Tracking protein turnover in plants:  a new frontier in understanding the cost of proteins to plant growth — ASN Events

Tracking protein turnover in plants:  a new frontier in understanding the cost of proteins to plant growth (#9)

Harvey Millar 1 , Clark Nelson 1 , Lei Li 1 , Ralitza Alexova 1 , Richard Jacoby 1
  1. ARC Centre of Excellence in Plant Energy Biology, The University of Western Australia, Crawley, WA, Australia

Shotgun approaches or targeted SRM analyses have dominated proteome studies as tools to find changes in the proteome.
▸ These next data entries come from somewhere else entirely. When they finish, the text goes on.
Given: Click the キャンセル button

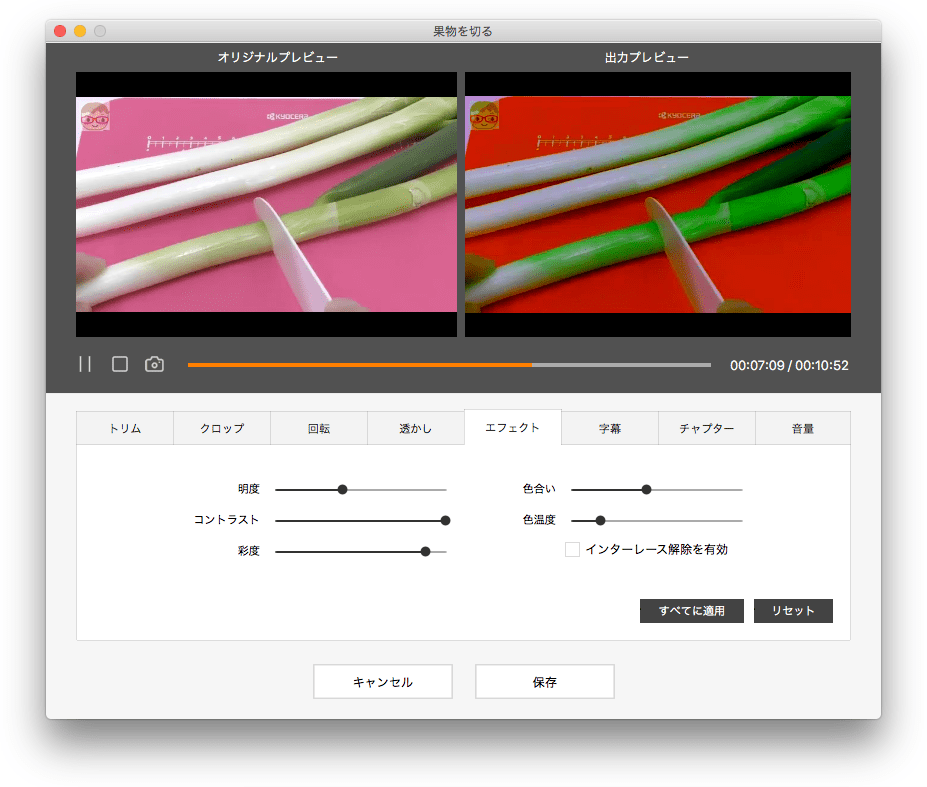Looking at the screenshot, I should coord(383,682).
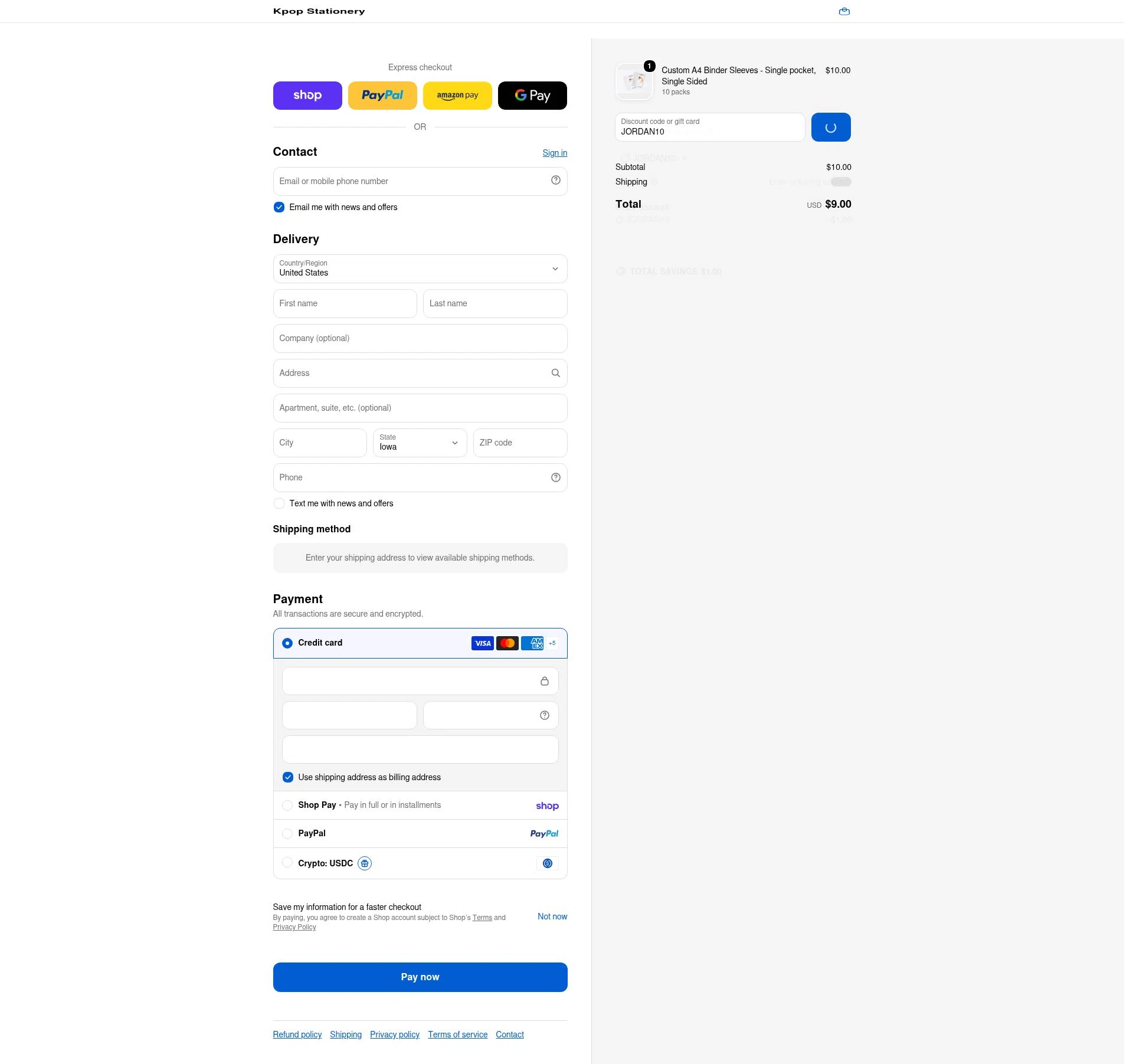Click the security code help icon
Viewport: 1133px width, 1064px height.
544,715
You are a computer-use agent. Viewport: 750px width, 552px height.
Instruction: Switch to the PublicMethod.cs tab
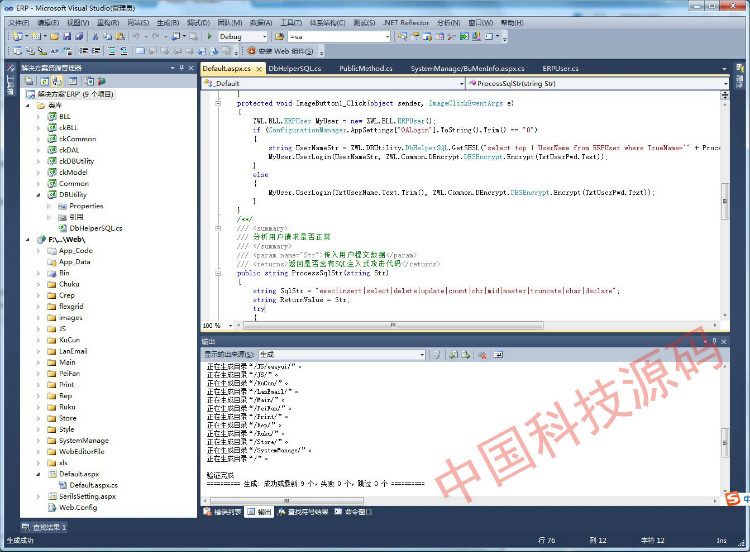365,68
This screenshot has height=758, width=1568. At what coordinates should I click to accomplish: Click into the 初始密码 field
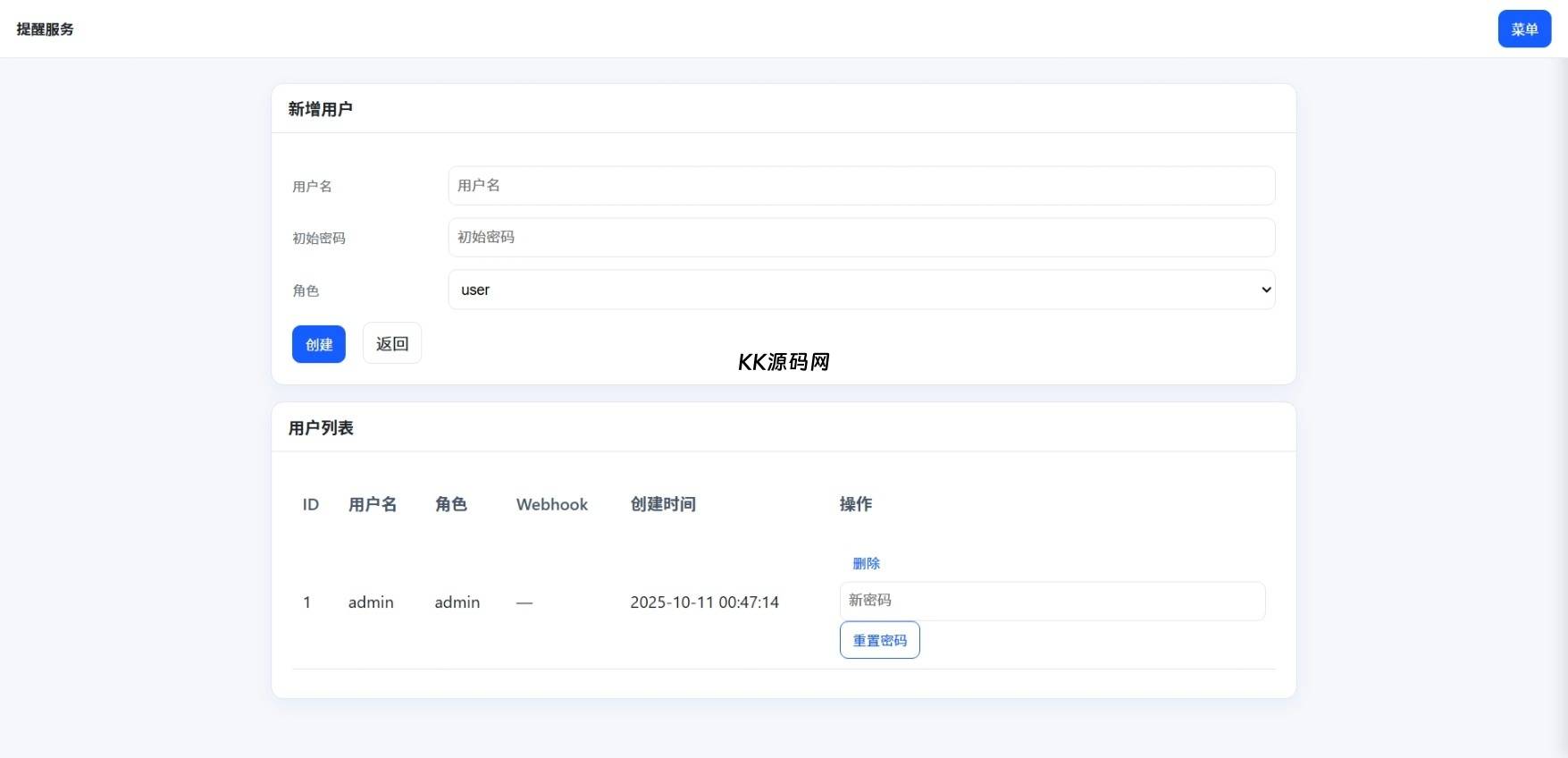(x=860, y=238)
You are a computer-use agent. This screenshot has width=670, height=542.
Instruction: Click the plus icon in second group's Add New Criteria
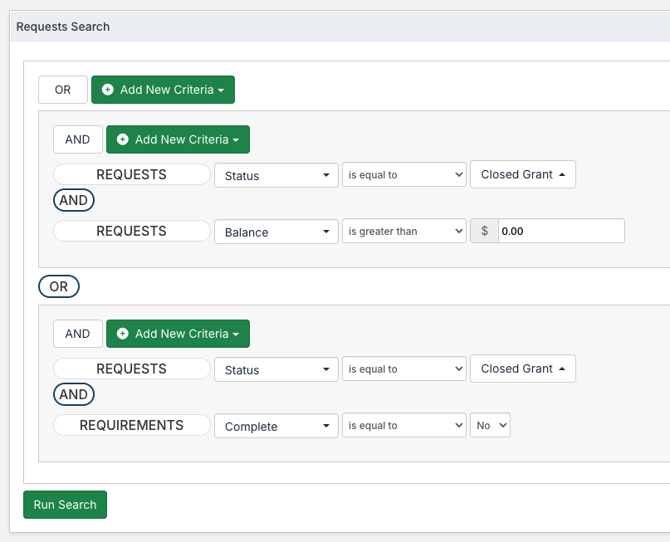[x=123, y=334]
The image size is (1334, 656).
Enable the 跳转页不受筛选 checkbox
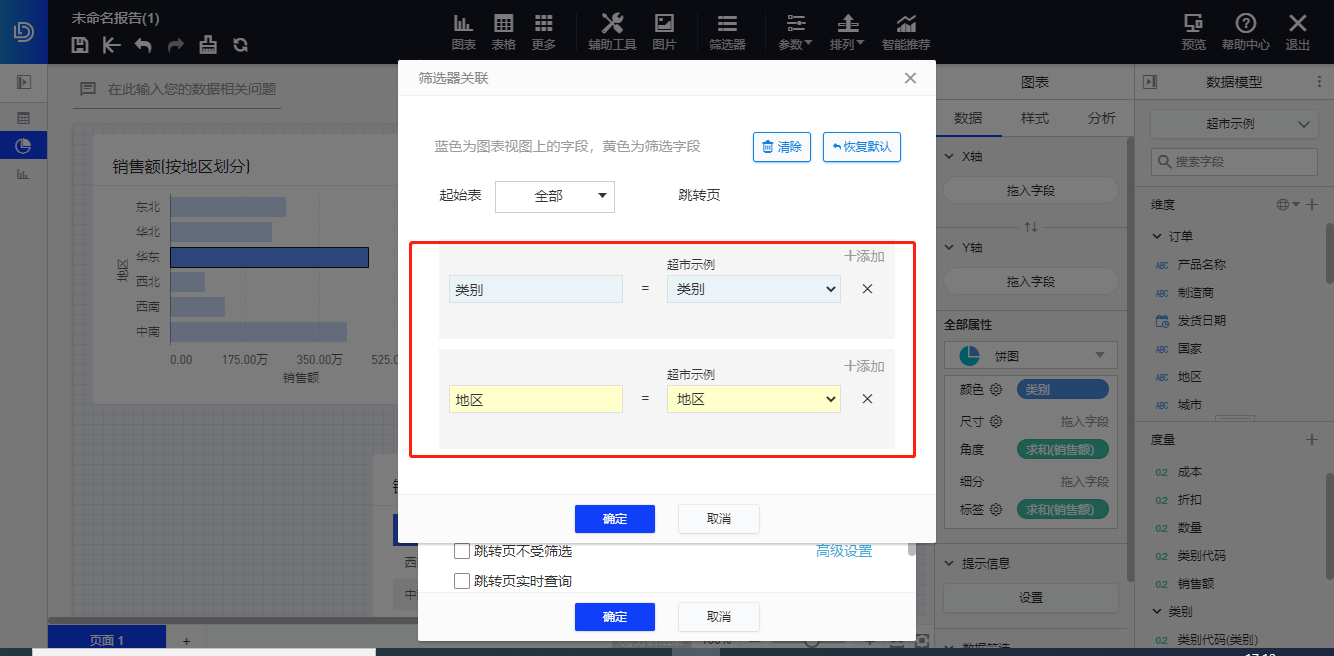tap(461, 550)
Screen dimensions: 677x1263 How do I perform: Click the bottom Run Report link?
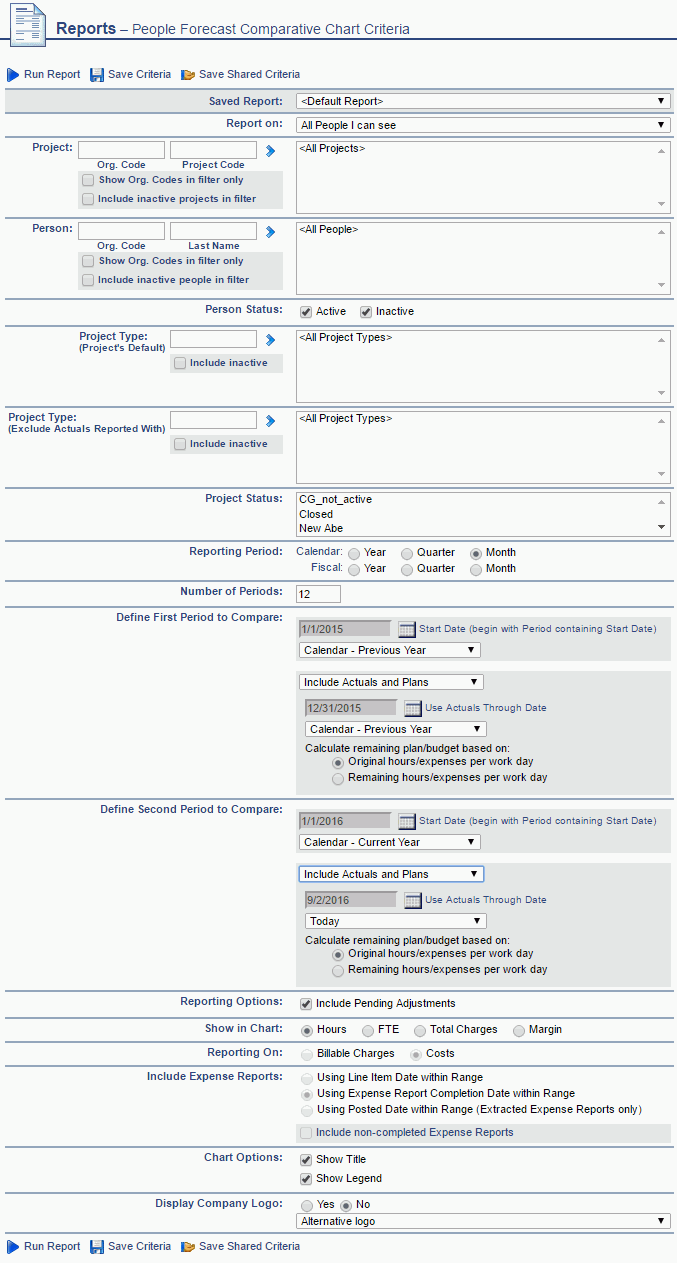point(52,1246)
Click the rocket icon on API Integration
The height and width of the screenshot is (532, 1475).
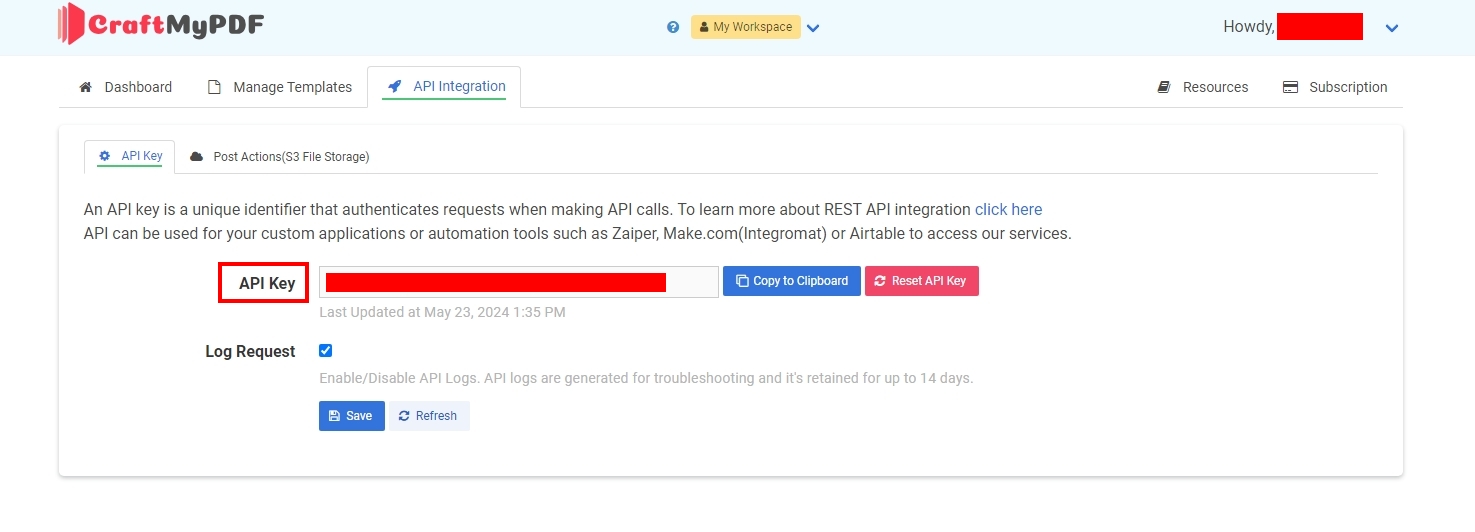pyautogui.click(x=395, y=86)
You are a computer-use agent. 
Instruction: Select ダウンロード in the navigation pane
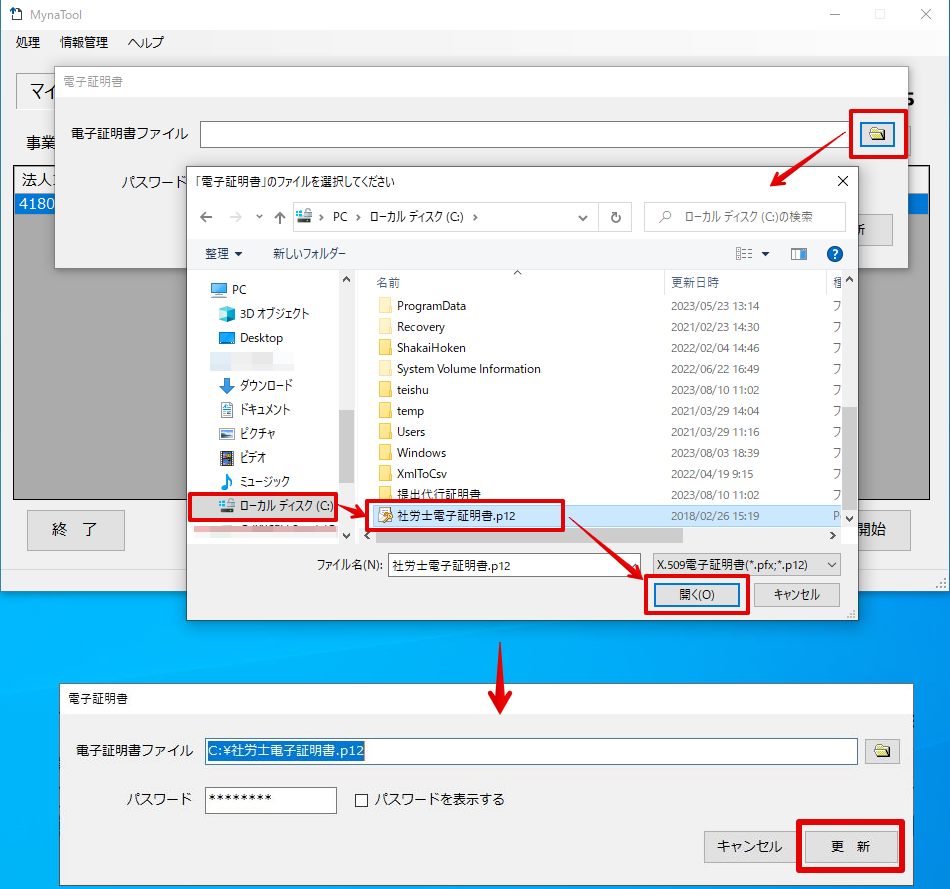(x=266, y=385)
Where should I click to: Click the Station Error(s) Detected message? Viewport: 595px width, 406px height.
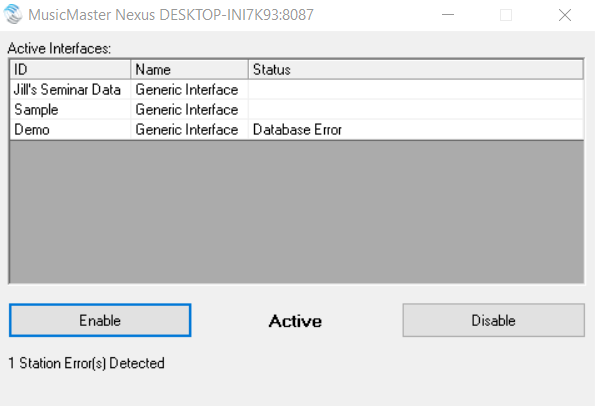point(86,363)
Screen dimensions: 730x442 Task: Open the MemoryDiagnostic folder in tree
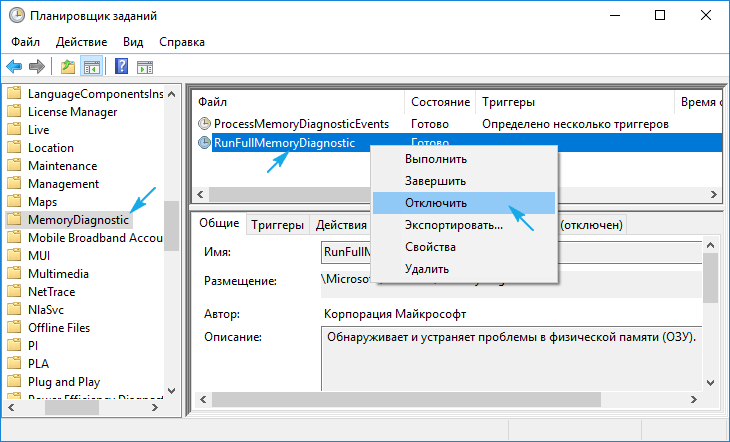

These approaches, however, focus just on the proteins that are changing in abundance in order to find biological insights. They also require statistically significant changes in the total accumulated protein pool size in order to identify that ‘anything has occurred’. Analysing protein synthesis and degradation rates with progressive stable isotope labelling provides a new window on the control of protein abundance. With this approach we can determine the ‘relative age’ of the proteins that we see and define the energetic effort employed by the cell to build or maintain particular activities. We are using progressive 15N labelling of plant cells from nitrate and ammonia salts and modelling incorporation fits, to calculate the rate at which proteins which are often static in abundance in the proteome are turning over. We have developed pipelines to undertake these studies in plant cells, plant leaves and in whole plants through the use of hydroponics. Projects assessing the impact of leaf age, phosphate limitation and groundwater salinity on protein turnover changes in plants will be discussed. Through combining such labelling with separation of protein complex and subcomplexes by native electrophoresis, we can observe the in vivo turnover rate of assembly intermediates of protein complexes. Combined there approaches provide new avenues for peptide mass spectrometry to provide answers to a wide range of questions in plant biology, and allows researchers to assess the cost of environmental factors on protein turnover and plant growth efficiency.